Через несколько месяцев Вильсон возобновил свои президентские обязанности, но он все еще оставался в тяжелом состоянии. Он хромал и ходил с тростью, а фотографы старались не снимать неподвижную левую половину его лица. В неврологическом смысле ему стало только хуже. Он и раньше был суровым человеком, но теперь стал еще более холодным и властным. В то же время он иногда начинал плакать без причины, что указывало на эмоциональную нестабильность.
Но самое странное, он перестал замечать вещи, расположенные слева от него. Это не было связано со зрением, так как он сохранил физическую способность видеть эту сторону; к примеру, он не сталкивался с предметами мебели, так как мозг подавал подсознательные сигналы уклоняться от препятствий. Но он не обращал осознанного внимания на вещи слева от себя, если кто-то не указывал на них.
Он мог иметь десять ручек на левой стороне стола, но если с правой стороны не было ручки, то он жаловался, что ему нечем писать, как будто все, расположенное слева, не имело для него значения. Сконфуженным секретарям пришлось реорганизовать его кабинет, и они научились подводить к нему посетителей с правой стороны, чтобы он замечал их.

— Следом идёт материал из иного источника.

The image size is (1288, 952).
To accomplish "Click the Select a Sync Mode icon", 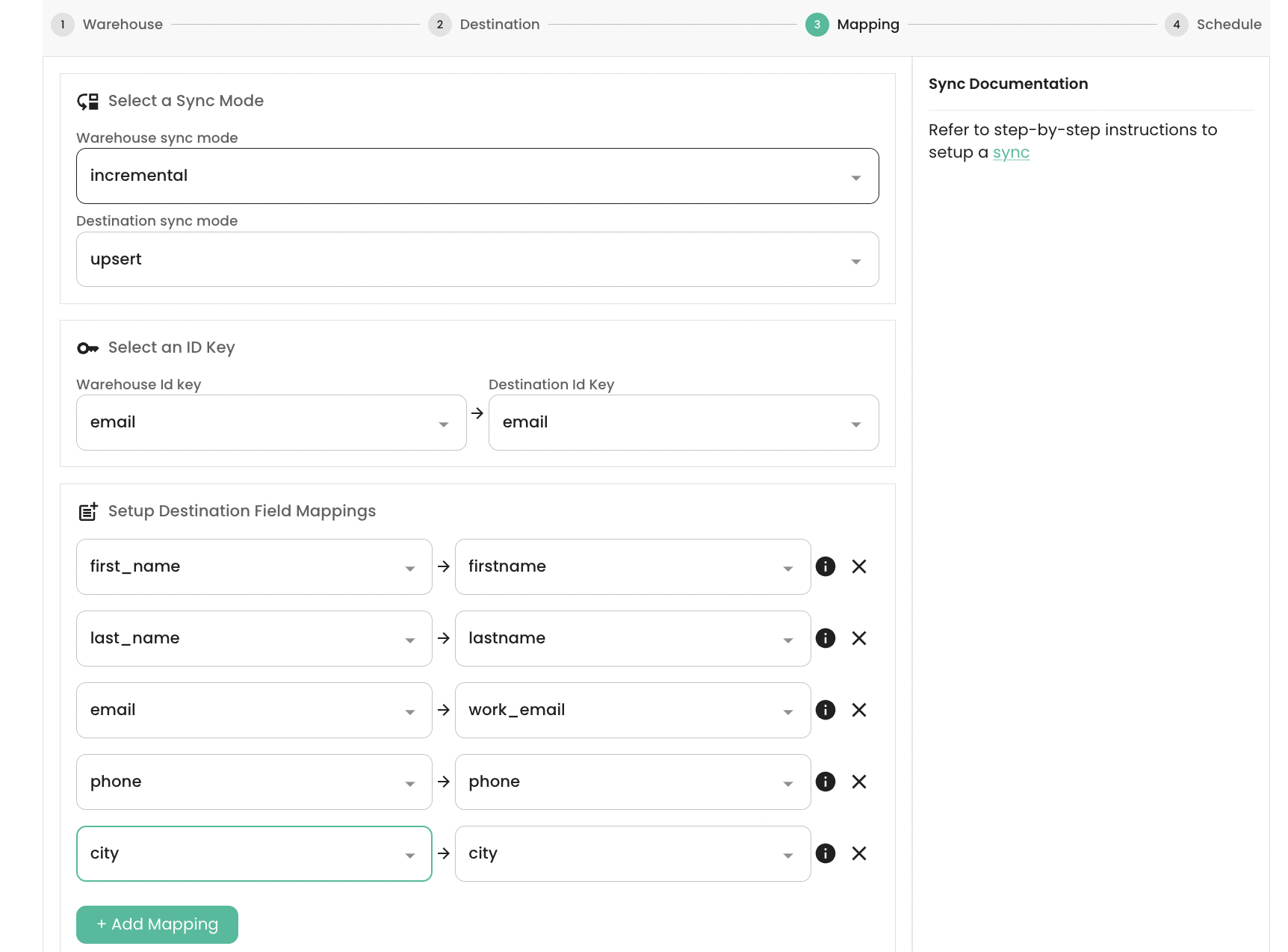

В конечном счете непреклонность Вильсона стала приговором для Лиги Наций. Он отвергал все предложения об изменении ее хартии – либо мир на условиях Вильсона, либо идите к черту, – и движение к ратификации затормозилось. Убежденный в том, что позднее ему все-таки удастся протолкнуть идею Лиги через конгресс, Вильсон начал кампанию за третий президентский срок в 1920 году, несмотря на то что он превратился в настоящего отшельника.